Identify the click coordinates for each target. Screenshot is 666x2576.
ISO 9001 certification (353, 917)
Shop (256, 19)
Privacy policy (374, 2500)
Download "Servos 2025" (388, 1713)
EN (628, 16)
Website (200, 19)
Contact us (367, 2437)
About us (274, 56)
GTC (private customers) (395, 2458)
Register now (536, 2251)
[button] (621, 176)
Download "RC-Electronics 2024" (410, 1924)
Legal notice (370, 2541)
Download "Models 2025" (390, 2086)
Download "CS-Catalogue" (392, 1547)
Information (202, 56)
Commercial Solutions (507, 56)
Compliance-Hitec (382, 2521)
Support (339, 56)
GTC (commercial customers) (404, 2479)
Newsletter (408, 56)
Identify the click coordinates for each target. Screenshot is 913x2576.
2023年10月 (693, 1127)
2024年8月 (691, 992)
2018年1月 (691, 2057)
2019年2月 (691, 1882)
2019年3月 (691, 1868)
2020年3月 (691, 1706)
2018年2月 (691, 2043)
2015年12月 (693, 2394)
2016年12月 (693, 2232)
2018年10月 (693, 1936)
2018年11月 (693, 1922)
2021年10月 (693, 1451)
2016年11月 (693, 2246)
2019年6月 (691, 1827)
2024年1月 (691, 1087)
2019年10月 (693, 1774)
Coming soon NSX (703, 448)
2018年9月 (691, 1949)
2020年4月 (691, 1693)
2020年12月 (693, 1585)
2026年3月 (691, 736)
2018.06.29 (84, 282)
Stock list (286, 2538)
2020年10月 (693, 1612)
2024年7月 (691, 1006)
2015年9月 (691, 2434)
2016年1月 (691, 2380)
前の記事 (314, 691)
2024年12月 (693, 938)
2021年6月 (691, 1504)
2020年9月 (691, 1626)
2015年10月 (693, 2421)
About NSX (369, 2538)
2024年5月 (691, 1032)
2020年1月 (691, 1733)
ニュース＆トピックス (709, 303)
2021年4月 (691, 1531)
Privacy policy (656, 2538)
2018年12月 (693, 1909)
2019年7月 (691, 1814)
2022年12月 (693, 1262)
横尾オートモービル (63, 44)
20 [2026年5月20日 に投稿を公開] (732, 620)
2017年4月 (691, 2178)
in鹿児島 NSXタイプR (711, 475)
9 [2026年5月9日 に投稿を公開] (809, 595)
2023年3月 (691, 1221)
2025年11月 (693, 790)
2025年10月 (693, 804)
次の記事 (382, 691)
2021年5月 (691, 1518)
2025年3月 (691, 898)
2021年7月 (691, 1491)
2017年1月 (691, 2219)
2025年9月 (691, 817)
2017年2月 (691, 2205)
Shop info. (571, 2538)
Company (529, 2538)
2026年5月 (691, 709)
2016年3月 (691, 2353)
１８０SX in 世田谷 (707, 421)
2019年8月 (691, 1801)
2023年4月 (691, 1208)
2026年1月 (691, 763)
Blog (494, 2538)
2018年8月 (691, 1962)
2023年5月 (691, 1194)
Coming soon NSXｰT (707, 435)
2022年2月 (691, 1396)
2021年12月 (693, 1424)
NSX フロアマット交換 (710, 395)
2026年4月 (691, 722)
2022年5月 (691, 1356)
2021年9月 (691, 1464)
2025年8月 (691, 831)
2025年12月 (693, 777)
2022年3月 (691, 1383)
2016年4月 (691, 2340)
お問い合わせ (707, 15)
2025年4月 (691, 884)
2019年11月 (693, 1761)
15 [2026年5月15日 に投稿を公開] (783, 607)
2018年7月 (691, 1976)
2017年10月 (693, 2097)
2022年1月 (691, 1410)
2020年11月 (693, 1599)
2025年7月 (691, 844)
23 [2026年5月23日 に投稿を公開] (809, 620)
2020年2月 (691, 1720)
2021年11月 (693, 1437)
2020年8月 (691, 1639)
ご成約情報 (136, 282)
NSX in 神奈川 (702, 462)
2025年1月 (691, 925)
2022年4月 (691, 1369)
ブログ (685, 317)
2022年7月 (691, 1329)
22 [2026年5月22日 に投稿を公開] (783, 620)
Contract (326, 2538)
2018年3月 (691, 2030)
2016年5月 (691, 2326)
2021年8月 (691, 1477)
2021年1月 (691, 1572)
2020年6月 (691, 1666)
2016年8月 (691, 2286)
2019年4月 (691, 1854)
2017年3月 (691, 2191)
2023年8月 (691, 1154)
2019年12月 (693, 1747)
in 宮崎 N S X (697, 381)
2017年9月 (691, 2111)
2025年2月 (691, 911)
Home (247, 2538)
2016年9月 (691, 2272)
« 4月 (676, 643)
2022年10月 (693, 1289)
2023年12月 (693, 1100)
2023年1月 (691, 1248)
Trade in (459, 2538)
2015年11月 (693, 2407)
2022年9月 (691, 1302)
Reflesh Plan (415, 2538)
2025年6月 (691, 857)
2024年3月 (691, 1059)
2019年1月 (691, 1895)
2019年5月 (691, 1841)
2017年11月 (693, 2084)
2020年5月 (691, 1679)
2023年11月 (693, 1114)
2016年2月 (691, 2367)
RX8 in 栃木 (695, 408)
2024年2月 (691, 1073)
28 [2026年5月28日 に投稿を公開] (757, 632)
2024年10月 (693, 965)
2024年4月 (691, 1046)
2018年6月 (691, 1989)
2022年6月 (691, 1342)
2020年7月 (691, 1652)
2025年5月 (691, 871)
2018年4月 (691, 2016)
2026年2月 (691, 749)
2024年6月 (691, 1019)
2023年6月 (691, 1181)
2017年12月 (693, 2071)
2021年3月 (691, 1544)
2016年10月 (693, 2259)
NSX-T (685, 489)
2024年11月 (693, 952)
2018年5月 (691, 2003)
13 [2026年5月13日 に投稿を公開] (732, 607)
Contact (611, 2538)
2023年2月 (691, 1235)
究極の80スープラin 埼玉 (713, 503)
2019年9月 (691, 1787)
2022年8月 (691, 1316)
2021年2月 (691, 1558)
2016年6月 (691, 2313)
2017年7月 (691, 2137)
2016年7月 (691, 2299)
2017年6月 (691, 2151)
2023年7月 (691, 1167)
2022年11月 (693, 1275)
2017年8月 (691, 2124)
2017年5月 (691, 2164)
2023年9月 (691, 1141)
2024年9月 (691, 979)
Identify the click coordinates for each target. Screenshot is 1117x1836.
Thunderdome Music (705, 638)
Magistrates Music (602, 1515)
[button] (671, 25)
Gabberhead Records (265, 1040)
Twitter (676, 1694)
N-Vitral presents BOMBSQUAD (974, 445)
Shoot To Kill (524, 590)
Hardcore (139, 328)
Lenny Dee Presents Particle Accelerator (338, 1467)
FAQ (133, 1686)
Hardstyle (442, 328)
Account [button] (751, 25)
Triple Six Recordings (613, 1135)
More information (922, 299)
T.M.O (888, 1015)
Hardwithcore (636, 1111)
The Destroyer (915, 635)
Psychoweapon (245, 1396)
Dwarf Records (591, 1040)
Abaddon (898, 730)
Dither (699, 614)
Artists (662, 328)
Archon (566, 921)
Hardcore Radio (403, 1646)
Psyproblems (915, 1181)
________________________________________
Aim >> Format as a numbered list the lines from the line with "2020年4月 (691, 1693)" to the line with "Privacy policy (656, 2538)", both included, leaving out any blank lines.

Full output >>
1. 2020年4月 (691, 1693)
2. 2020年12月 (693, 1585)
3. 2026年3月 (691, 736)
4. 2018.06.29 (84, 282)
5. Stock list (286, 2538)
6. 2020年10月 (693, 1612)
7. 2024年7月 (691, 1006)
8. 2015年9月 (691, 2434)
9. 2016年1月 (691, 2380)
10. 前の記事 (314, 691)
11. 2024年12月 (693, 938)
12. 2021年6月 (691, 1504)
13. 2020年9月 (691, 1626)
14. 2015年10月 (693, 2421)
15. About NSX (369, 2538)
16. 2024年5月 (691, 1032)
17. 2020年1月 (691, 1733)
18. ニュース＆トピックス (709, 303)
19. 2021年4月 (691, 1531)
20. Privacy policy (656, 2538)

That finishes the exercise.